We presented photonics technology based on bulk-Si substrate for Si photonics applications including DRAM optical interface. Two different approaches, SPE and LEG, were addressed to implement the local-crystallized Si waveguide on bulk-Si substrate. Starting from the passive elements such as the waveguide and coupler, the progress on active devices including the modulator and photodetector was summarized. As the performance gap between the bulk-Si devices and the conventional SOI devices is gradually narrowing, the cost efficiency of the bulk-Si platform is becoming a larger advantage. The process of integration of PIC with EIC was demonstrated using a 65 nm DRAM periphery process on 300 mm wafers, which proved the possibility of being seamlessly integrated with various CMOS devices thanks to the homogeneous substrate. We used the bulk-Si photonic devices to show the feasibility of a high-speed multidrop interface, especially for CPU-DRAM interface. The MZI modulators and commercial APDs demonstrated four-drop operation at 10Gb/s, and the optical transceivers using a DRAM-compatible process were fabricated and measured for 2.4Gb/s serialized transmission. Finally, the transceiver chips were verified to work for a DDR3 DRAM interface at 1.6Gb/s under a 1∶4 multidrop configuration.

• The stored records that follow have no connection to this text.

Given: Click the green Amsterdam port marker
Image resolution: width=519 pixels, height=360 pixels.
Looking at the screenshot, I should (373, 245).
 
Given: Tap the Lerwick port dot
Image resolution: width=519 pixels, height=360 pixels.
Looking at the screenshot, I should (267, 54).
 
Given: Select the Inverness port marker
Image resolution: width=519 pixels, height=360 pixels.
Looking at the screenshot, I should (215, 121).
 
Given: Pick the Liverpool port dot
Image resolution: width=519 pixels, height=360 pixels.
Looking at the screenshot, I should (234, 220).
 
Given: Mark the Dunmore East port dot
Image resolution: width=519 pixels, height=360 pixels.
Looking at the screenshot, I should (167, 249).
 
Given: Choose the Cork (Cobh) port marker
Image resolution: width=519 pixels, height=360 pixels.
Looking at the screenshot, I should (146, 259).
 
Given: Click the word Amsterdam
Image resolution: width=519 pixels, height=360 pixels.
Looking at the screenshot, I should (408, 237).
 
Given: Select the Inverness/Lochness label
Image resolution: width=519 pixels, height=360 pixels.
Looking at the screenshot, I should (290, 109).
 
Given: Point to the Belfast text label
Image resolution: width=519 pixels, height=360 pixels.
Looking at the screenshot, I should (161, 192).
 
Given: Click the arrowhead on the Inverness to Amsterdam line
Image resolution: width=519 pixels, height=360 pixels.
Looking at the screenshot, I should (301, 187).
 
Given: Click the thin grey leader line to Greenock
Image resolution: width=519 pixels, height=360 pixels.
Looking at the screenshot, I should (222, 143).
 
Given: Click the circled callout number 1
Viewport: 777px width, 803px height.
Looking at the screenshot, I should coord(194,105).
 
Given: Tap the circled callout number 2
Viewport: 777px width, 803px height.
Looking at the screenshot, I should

For a future research direction, we can consider the following three issues: first, in order to further reduce the optical link latency, supporting uncoded data is desired to remove the time for line coding such as 8b10b or 64b66b and to reduce the power consumption of transceivers that are always on. For this purpose, the photonic devices are expected to work over a broad frequency range for DC-coupled links. Second, we need to lower the loss of photonic devices to remove the optical amplifier in the link and, accordingly, reduce the latency and power consumption. Third, a cost-efficient way to align the fiber to the VGC should be devised, because otherwise expensive active alignment can delay the adoption of optical interconnects for the cost-sensitive memory interface application.